## Exercise requirements
Produce word for word the lines of the data below running from the one that has "Endi Wild Honey (1470, 43)" to the one that has "Ні (77, 605)", inclusive, and no others.

## Information provided
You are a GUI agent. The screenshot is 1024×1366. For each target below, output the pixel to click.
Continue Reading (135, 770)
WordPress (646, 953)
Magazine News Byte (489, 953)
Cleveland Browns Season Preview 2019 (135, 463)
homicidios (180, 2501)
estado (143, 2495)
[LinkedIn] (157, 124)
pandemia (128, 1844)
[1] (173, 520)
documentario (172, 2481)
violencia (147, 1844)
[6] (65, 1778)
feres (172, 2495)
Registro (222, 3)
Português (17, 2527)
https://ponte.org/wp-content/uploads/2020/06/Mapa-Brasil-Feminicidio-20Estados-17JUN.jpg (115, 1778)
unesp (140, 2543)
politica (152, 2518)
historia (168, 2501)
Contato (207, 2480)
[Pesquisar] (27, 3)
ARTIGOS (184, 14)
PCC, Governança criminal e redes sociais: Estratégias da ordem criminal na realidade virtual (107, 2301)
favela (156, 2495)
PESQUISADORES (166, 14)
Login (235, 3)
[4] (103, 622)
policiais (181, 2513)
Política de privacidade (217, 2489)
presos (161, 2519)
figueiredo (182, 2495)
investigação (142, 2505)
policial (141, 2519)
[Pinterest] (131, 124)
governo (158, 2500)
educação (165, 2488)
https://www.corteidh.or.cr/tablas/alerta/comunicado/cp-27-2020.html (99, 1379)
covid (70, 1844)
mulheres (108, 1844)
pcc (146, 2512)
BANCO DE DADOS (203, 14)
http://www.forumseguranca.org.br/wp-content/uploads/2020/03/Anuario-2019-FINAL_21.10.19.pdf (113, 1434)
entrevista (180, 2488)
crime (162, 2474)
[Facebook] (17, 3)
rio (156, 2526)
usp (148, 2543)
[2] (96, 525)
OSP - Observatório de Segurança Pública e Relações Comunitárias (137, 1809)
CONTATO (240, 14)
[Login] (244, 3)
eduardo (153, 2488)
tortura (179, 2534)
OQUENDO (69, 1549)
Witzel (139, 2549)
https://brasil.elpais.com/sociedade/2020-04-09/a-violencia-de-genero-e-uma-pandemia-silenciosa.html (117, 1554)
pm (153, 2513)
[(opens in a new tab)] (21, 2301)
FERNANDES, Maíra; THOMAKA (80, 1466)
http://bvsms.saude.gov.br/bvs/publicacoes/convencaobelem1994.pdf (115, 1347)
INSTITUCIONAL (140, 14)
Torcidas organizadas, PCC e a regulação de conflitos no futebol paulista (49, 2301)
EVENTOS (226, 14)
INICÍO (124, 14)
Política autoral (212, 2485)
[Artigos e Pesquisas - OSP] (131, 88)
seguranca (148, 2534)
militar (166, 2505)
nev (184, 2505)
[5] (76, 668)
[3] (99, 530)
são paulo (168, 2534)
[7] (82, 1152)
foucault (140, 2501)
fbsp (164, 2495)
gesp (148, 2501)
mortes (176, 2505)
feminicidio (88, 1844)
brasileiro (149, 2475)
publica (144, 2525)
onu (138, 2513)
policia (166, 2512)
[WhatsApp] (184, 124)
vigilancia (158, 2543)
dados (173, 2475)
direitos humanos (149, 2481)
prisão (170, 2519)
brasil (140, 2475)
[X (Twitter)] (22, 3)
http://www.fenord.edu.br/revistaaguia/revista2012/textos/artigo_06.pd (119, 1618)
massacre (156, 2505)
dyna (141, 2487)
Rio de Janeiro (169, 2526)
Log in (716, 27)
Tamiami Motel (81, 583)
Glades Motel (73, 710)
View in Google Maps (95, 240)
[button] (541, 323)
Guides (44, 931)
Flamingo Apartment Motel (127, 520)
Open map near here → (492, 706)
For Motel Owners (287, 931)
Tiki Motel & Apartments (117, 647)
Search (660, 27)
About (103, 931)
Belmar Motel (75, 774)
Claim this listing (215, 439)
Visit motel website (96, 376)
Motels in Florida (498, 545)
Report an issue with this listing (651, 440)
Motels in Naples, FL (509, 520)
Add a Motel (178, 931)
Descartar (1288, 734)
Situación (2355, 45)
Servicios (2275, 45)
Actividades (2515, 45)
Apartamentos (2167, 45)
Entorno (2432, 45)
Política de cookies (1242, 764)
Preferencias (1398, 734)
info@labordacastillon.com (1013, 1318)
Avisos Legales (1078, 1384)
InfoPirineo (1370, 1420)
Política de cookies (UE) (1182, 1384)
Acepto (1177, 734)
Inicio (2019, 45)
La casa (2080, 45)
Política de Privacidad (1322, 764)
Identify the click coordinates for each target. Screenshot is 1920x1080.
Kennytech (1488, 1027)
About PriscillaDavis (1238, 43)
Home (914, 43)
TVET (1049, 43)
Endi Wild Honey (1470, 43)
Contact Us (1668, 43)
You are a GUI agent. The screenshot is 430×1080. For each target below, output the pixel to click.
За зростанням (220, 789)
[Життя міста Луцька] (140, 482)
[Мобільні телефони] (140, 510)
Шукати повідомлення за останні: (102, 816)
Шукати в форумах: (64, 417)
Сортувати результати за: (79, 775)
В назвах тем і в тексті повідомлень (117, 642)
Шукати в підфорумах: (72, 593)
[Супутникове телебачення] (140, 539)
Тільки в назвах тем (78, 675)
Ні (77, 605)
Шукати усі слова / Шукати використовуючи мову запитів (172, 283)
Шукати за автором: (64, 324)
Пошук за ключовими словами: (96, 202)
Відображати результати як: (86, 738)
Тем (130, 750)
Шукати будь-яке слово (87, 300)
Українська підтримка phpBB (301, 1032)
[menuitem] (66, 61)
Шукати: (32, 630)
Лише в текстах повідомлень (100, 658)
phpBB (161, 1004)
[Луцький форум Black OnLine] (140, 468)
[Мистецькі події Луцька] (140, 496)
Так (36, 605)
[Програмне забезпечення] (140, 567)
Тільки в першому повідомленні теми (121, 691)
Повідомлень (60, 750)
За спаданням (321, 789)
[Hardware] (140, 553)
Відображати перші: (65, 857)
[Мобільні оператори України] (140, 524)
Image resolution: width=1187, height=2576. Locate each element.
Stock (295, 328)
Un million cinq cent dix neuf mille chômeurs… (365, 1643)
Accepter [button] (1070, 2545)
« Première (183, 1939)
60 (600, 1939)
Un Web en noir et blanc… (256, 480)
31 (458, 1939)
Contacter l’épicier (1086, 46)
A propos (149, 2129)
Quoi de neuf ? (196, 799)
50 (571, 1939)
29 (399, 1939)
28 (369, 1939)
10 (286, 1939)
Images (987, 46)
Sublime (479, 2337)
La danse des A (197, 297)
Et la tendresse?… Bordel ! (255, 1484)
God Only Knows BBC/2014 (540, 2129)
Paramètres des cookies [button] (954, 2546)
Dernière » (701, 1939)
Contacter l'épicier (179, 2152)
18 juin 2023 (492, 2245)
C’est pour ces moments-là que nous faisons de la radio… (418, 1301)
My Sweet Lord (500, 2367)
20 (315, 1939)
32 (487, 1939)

## Response for this exercise
Endi Wild Honey (1470, 43)
Contact Us (1668, 43)
You are a GUI agent. The screenshot is 430×1080. For each target below, output the pixel to click.
За зростанням (220, 789)
[Життя міста Луцька] (140, 482)
[Мобільні телефони] (140, 510)
Шукати повідомлення за останні: (102, 816)
Шукати в форумах: (64, 417)
Сортувати результати за: (79, 775)
В назвах тем і в тексті повідомлень (117, 642)
Шукати в підфорумах: (72, 593)
[Супутникове телебачення] (140, 539)
Тільки в назвах тем (78, 675)
Ні (77, 605)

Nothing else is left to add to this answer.